■ Task goal ■
Rewrite the data from the line with "1232x955 pixels. How" to the end, keeping each line in full. Multiply every coordinate in the answers by 1.65, round to whole numbers with halves going up, and leave out the pictures.

== Data section

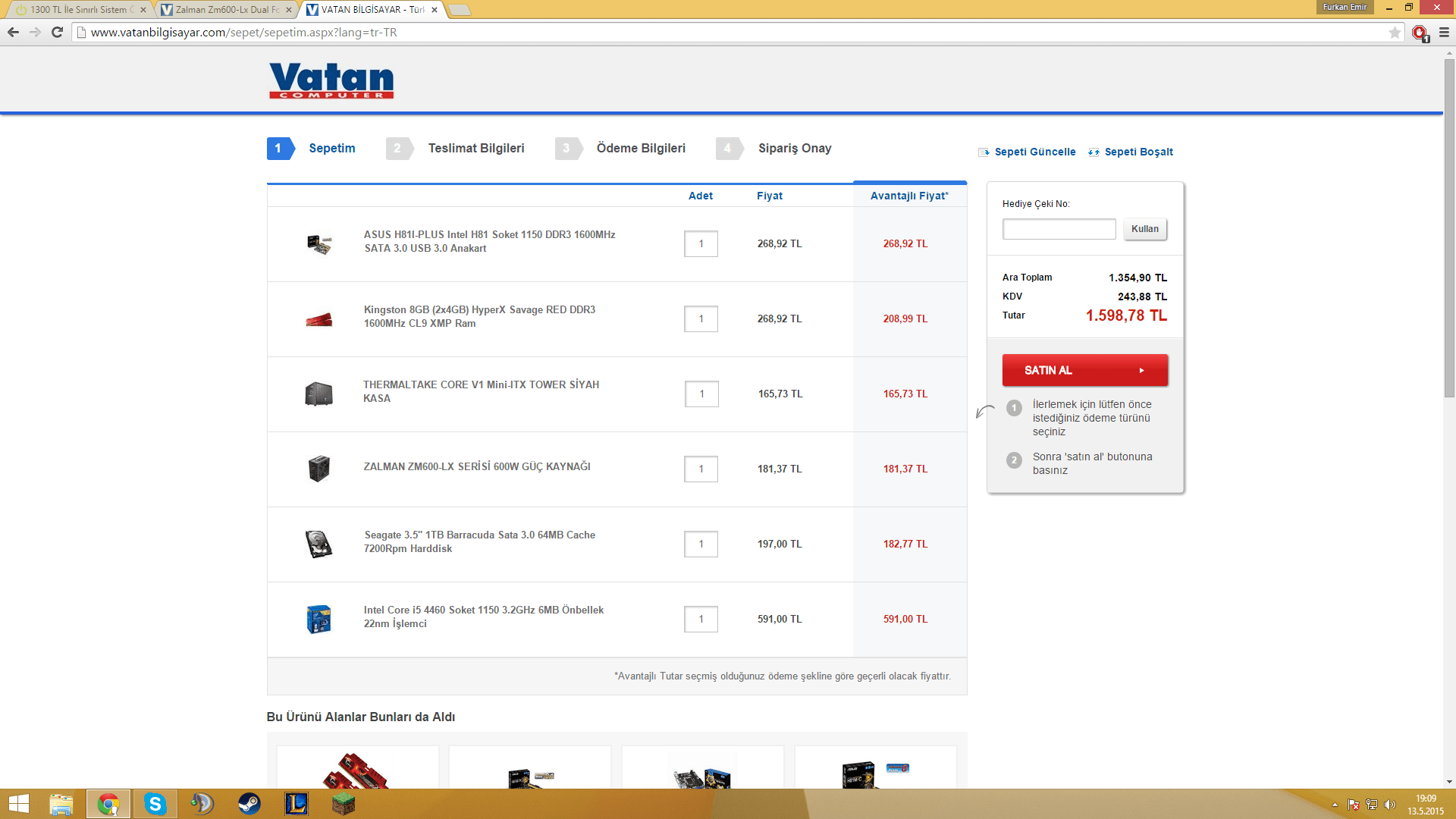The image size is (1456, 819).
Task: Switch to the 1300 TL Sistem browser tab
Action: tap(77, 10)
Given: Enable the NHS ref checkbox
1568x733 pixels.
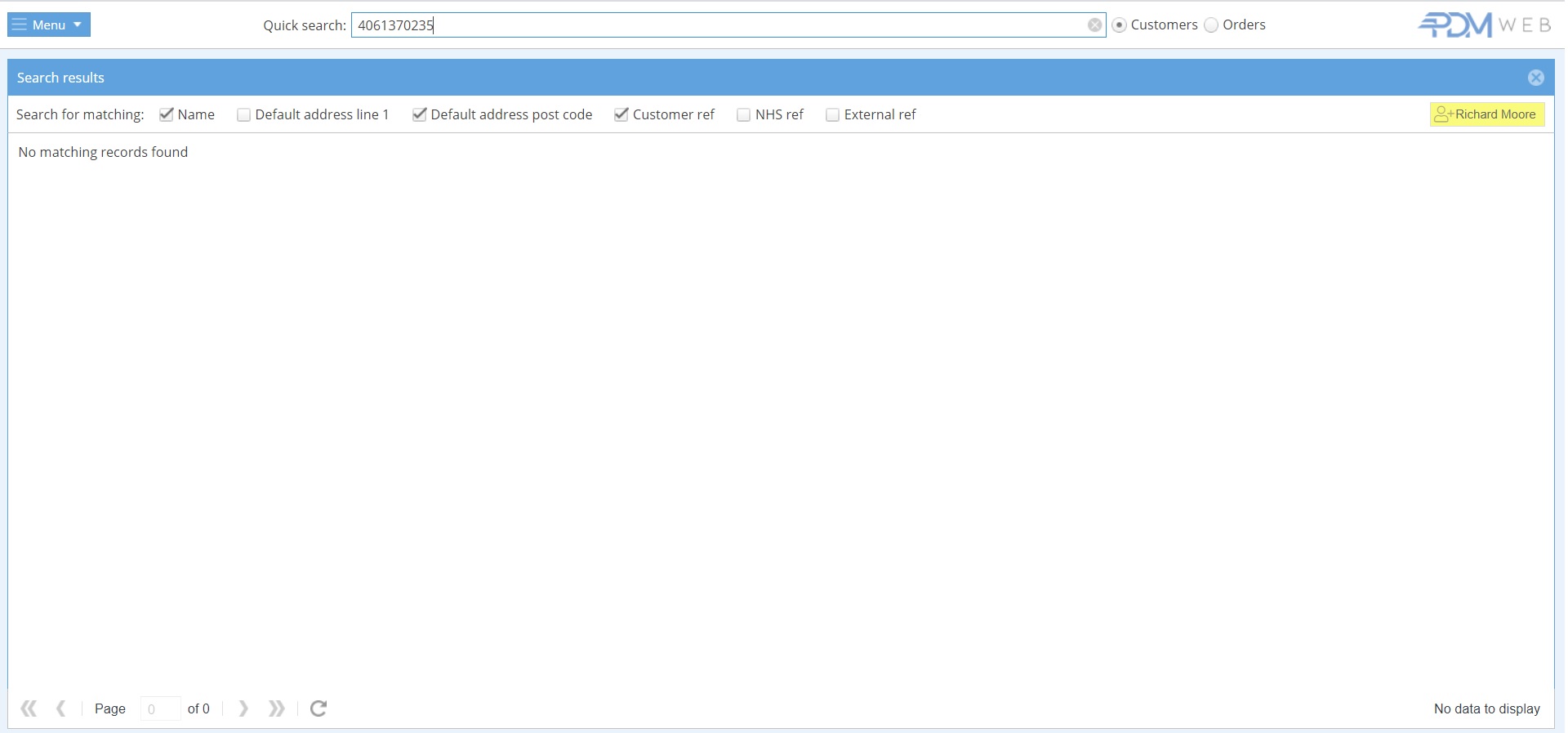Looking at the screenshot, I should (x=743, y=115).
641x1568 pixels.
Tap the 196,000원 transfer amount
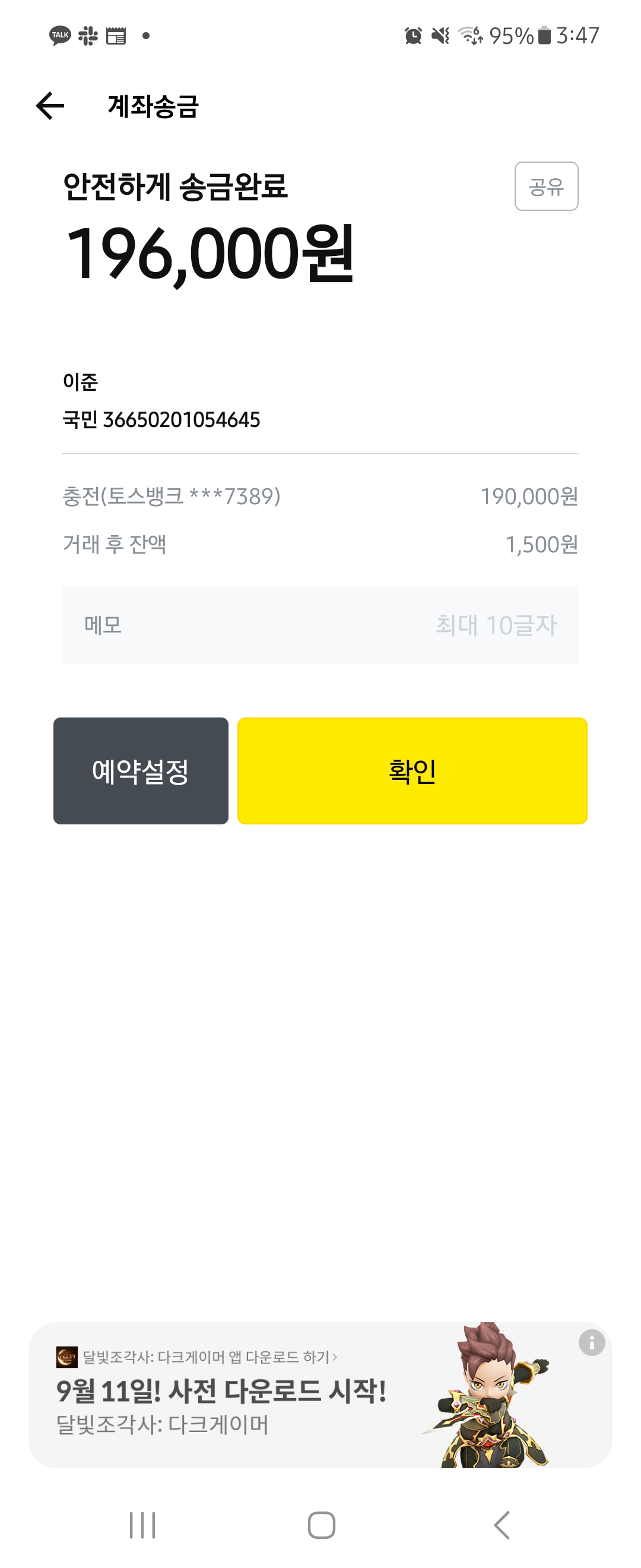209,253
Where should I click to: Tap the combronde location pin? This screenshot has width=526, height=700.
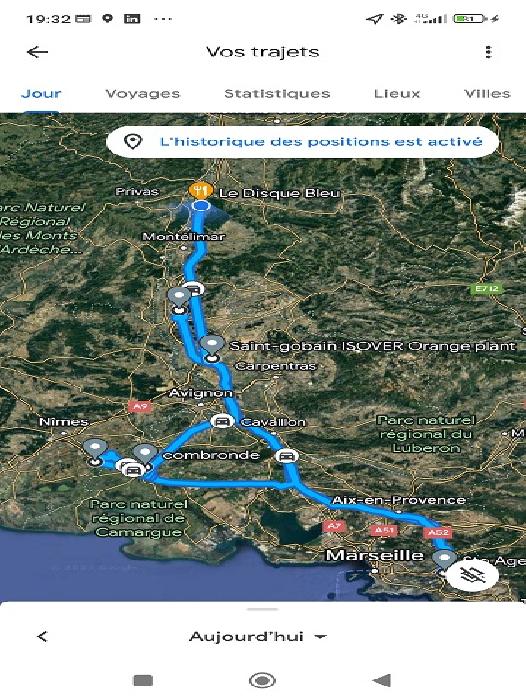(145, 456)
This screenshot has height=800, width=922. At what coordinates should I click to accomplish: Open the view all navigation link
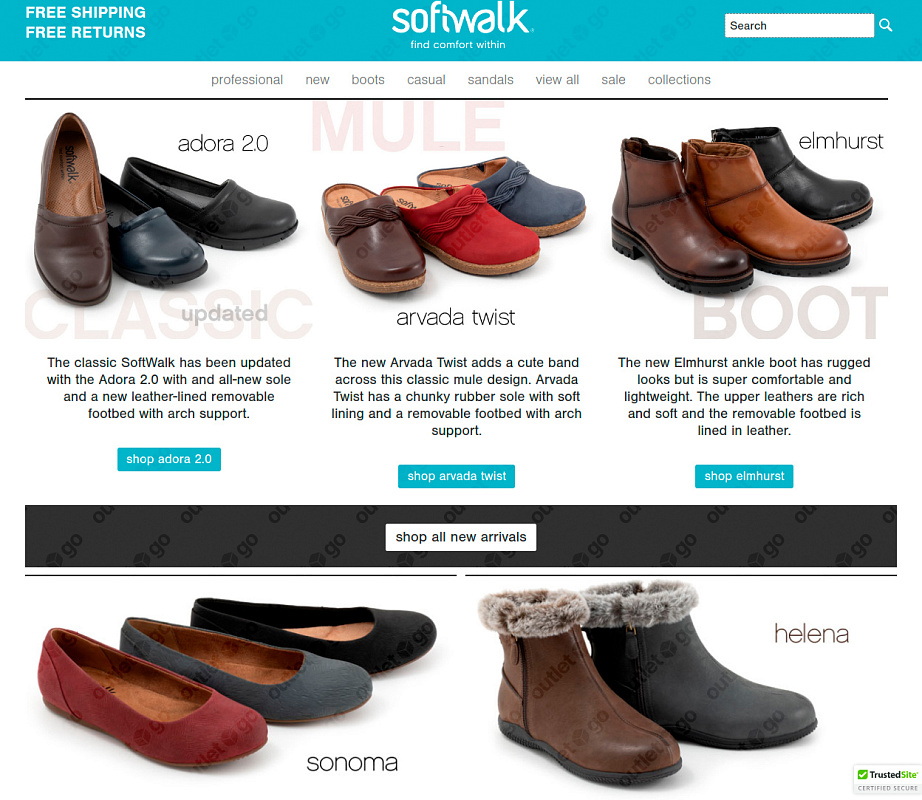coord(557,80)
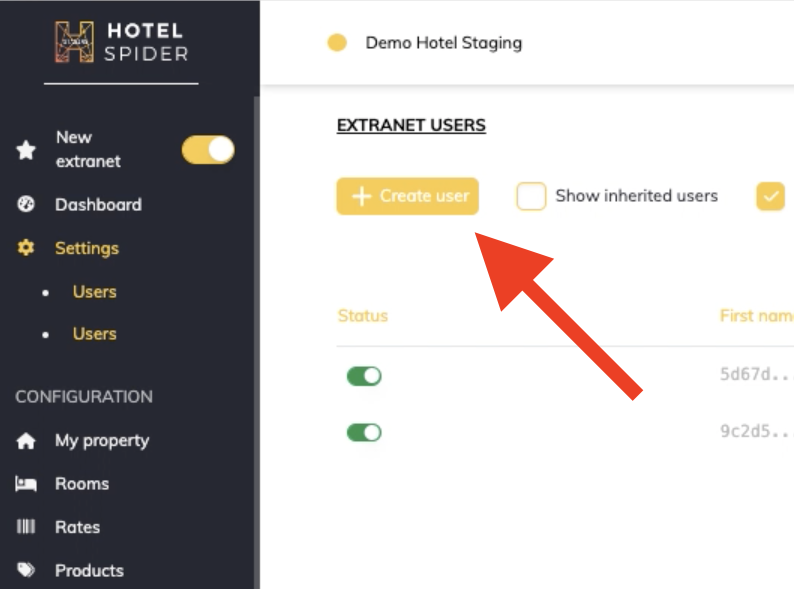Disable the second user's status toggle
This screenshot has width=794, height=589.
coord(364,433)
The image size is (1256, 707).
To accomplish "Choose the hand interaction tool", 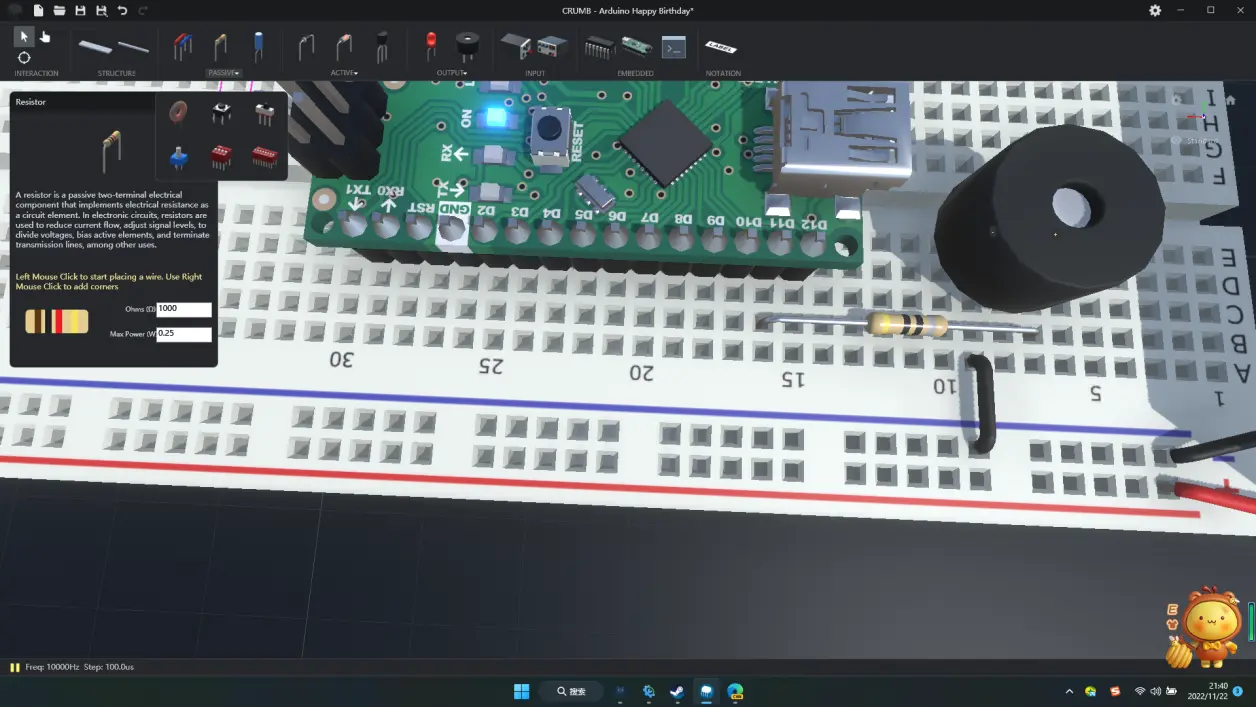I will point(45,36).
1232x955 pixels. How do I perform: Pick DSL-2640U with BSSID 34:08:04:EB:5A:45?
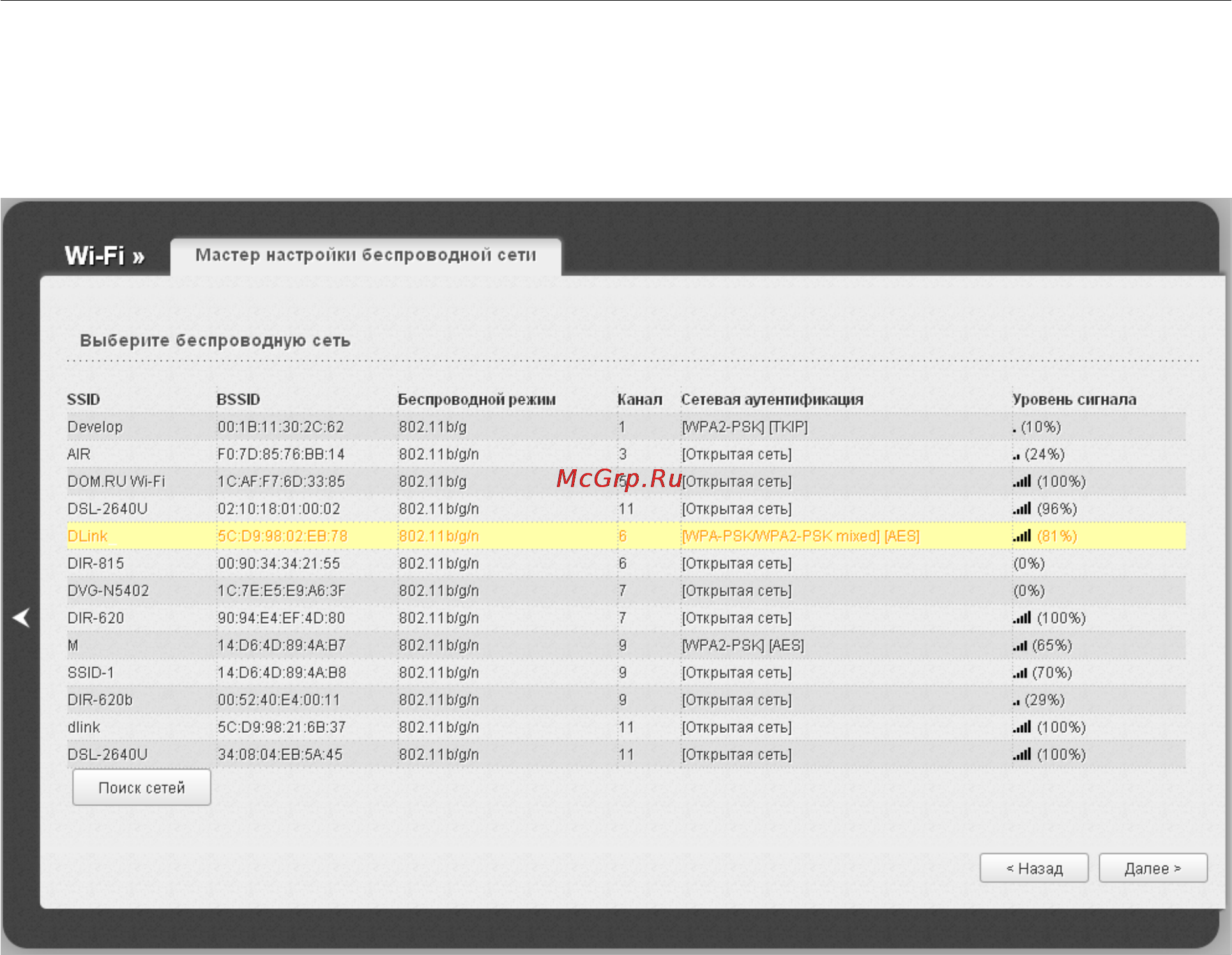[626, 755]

====

■ The response ■
1232x955 pixels. How do I perform: Pick DSL-2640U with BSSID 34:08:04:EB:5A:45?
[1033, 1246]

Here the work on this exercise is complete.